○○の秋を謳歌する間もなく鍋を囲みたくなるような陽気だが、スポーツ界や音楽シーン、そしてデジタルの世界の進化の渦中にいると、世界に通用するパフォーマーの若年層化が目立つ。
大谷翔平選手(30)のような世代が世界を熱狂させる姿は、驚嘆とともに誇らしい気持ちになる。
代表選手級のモンスターは昭和の人間の尺度では計れないスピードで進化していて、まるで飼っている犬猫がいつの間にか自分よりも老成してしまうような感覚に陥る。

これに加えて、Gen AI(ジェネレーティブAI)が市民権を得ると、生身の人間が「ハルシネーションだ」「仕事が奪われるだ」「おら、ドバイ行くだ」と言っている間に、AIは次々と新しいモノコトを創り出し、社会の悩みすら瞬時に解決するようになり、丸腰の私はパラレルワールドのじゃないほうに取り残され、リアルな木枯らしに寂寥感を助長されるのである。

そんな感傷にimase(24)の音が心地よい。

彼の楽曲は「サビ」から作曲し、15秒から30秒の世界で勝負し、民衆にフックした要素を核として曲へ昇華させているという。
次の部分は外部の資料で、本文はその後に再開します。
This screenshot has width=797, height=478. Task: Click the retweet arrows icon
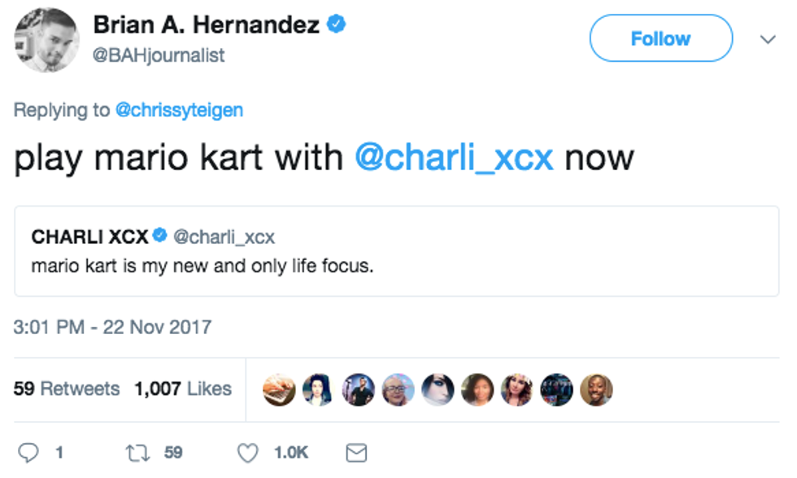134,453
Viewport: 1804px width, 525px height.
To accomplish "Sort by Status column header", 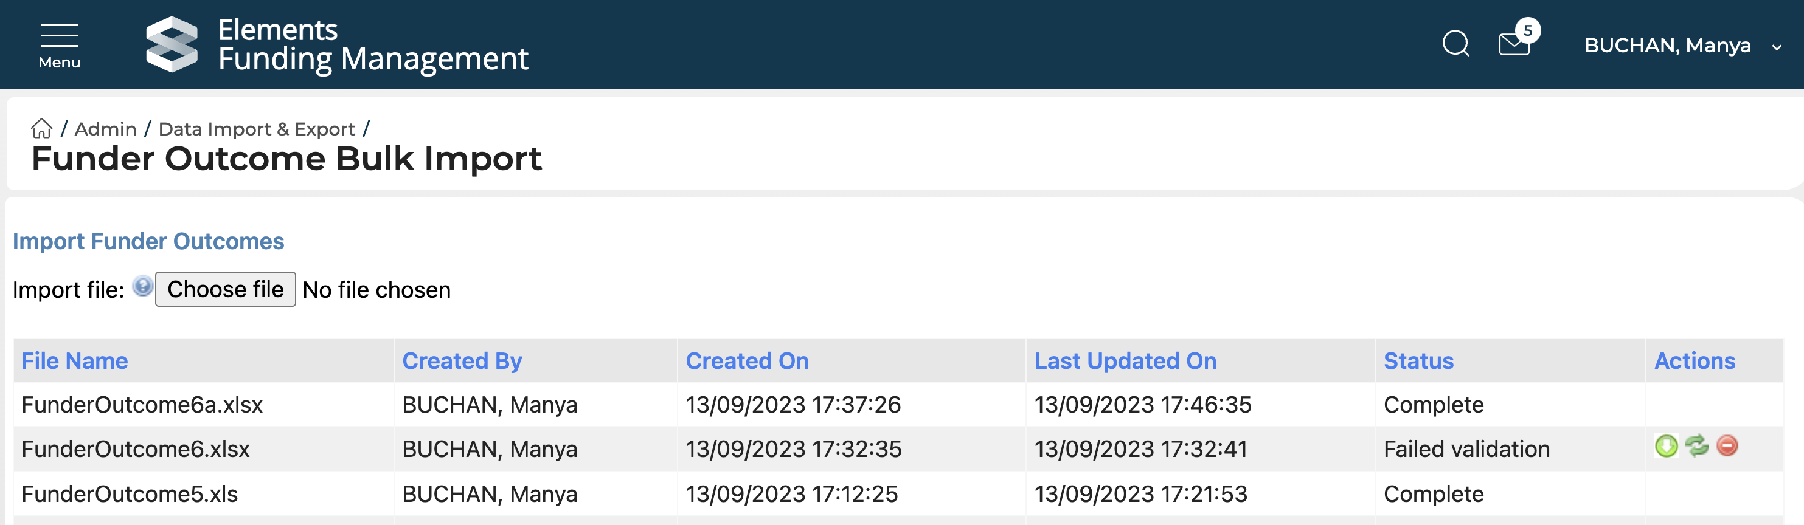I will click(1418, 361).
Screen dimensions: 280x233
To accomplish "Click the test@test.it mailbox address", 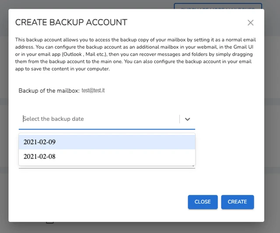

このアプローチは、プロダクトアウトな大作志向とは異なり、まさにマーケットフィットなモノづくりの体現だ。DX(デジタルトランスフォーメーション)の文脈でも往々にして語られる 「Think Big, Start Small」の思想にも通じる。とは言うものの、バイラルするようなスモールスタートができる人は現実にはそうそういない。

最近、「Go digital. But proceed with caution.(デジタルに進化せよ、ただし慎重に)」という啓示があった。いやいや、慎重に言われても何に気をつければいいねん、と面と向かっては言わなかったけれども、本質は「サビ(hook)」で人を引き込む瞬間をうまく捉えることですよね、imaseさん。
スモールとは単なるスケールの問題ではなく、瞬時に価値が伝わる「サビ」のようなもの。ストーリーでいえばクライマックス、ストアーでいえば目玉商品に相当する。

我々ブラウンリバースのサービス開発はまさに「サビ」を奏でるところから始まっている。

多くの人に共感を呼ぶポイント、最初に引っかかる「核」を創り出し、その後に広がる体験を構築する。従来の大規模設計に時間をかけるプロセスを超えて、まずはインパクトある小さな核を生み出し、そこから構築していくアプローチだ。脳内でリフレインされる「サビ」がバイラル的に広がっていくイメージで「Think Big, Start Hook」と言ったところか。

若年化するスーパーパフォーマーや進化するGen AIが投げかけるのは、スピードとインパクトで人を魅了する「核」の重要性。その核を持ちながら、さらに大きなビジョンを描き続けることこそが、時代に求められるモンスターカンパニーではないだろうか。
我々の「核」はブラウン(錆色)である、サビだけに・・・。それは単なる色ではなく、永続する価値の象徴として刻まれている。